Samstag, 25. April 2015

Nicht mehr fröhlich: Alfred J. Kwak tot in Wohnung aufgefunden

Immer "ausgesprochen fröhlich" oder
"abgrundtief und schaurig traurig":
Alfred J. Kwak (24.04.2015)
Amsterdam/Maryland (MS) - Hollywood trauert um eine Galionsfigur des Schauspiels. Am gestrigen Freitagabend wurde der 25 jährige Schauspieler und Sänger Alfred Jodocus Kwak in seiner Wohnung in Maryland tot aufgefunden. Alle Hinweise deuten auf einen Suizid hin.

Interne Unterlagen, die der MorgenSchau vorliegen bestätigen, dass Kwak seit seiner Jugend an einer Borderline-Persönlichkeitsstörung erkrankt ist. Auch große Mengen an Alkohol und Drogen sollen in der Wohnung sichergestellt worden sein.

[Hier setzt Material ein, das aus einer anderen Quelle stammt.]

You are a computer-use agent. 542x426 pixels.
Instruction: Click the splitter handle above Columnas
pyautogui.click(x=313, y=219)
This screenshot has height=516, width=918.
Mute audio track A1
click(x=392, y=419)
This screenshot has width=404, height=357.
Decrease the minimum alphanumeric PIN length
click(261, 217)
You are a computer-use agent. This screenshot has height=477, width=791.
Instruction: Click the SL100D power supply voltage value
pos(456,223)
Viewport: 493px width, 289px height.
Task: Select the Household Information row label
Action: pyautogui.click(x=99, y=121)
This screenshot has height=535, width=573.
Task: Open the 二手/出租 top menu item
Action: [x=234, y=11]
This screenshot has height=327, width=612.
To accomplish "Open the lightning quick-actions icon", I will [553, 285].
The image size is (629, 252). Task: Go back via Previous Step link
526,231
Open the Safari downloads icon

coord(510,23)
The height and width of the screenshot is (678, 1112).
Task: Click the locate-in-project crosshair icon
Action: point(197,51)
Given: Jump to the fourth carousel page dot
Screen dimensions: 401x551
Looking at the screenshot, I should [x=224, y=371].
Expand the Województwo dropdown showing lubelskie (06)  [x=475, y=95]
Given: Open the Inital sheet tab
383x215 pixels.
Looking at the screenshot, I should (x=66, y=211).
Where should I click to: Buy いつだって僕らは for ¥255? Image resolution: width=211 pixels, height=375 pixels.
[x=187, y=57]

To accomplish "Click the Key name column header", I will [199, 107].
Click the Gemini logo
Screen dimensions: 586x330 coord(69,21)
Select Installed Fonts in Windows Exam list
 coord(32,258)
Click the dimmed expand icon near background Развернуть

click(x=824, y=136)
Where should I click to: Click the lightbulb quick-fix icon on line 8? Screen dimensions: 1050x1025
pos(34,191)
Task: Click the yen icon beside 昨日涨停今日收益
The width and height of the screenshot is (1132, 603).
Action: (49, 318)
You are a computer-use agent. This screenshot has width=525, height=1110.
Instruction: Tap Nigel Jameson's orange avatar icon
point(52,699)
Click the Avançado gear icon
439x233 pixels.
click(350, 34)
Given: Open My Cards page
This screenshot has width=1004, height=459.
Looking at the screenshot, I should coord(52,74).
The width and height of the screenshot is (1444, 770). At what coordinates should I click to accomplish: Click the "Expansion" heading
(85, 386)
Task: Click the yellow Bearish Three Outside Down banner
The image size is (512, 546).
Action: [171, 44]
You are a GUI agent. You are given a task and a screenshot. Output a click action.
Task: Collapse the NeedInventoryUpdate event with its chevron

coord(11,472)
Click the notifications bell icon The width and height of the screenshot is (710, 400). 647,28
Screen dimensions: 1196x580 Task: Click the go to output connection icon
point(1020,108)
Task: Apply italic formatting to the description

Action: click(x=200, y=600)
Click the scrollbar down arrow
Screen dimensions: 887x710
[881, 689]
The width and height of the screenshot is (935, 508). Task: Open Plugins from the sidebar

Der Psychiater Manfred Lütz erklärt: "Scheinbar verarbeitete er seine Krankheit in seinen Songs. So heißt es in einem seiner bekanntesten Stücke, dass er stets -ausgesprochen fröhlich oder abgrundtief und schaurig traurig- gewesen sei". Lütz ist verwundert, dass selbst seine größten Fans niemals diese extremen Gefühlsschwankungen thematisiert haben. Ein Fan dagegen schreibt auf seiner Facebook-Gedenkseite: "Ich bin tottraurig über diese erschütternde Nachricht. Aber wer will denn schon über Depressionen und selbstverletzendes Verhalten sprechen? Schließlich sollten alle Menschen immer gut gelaunt sein. Wer braucht schon kranke Menschen in unserer Gesellschaft? Die kosten uns letztendlich doch nur Geld. Und wer soll uns nun eigentlich zum Lachen bringen?"

Auch Günther Jauch bekundete sein Beileid. In seiner Sendung am Sonntagabend wird er dem Verstorbenen eine Schweigeminute über 37 Sekunden widmen.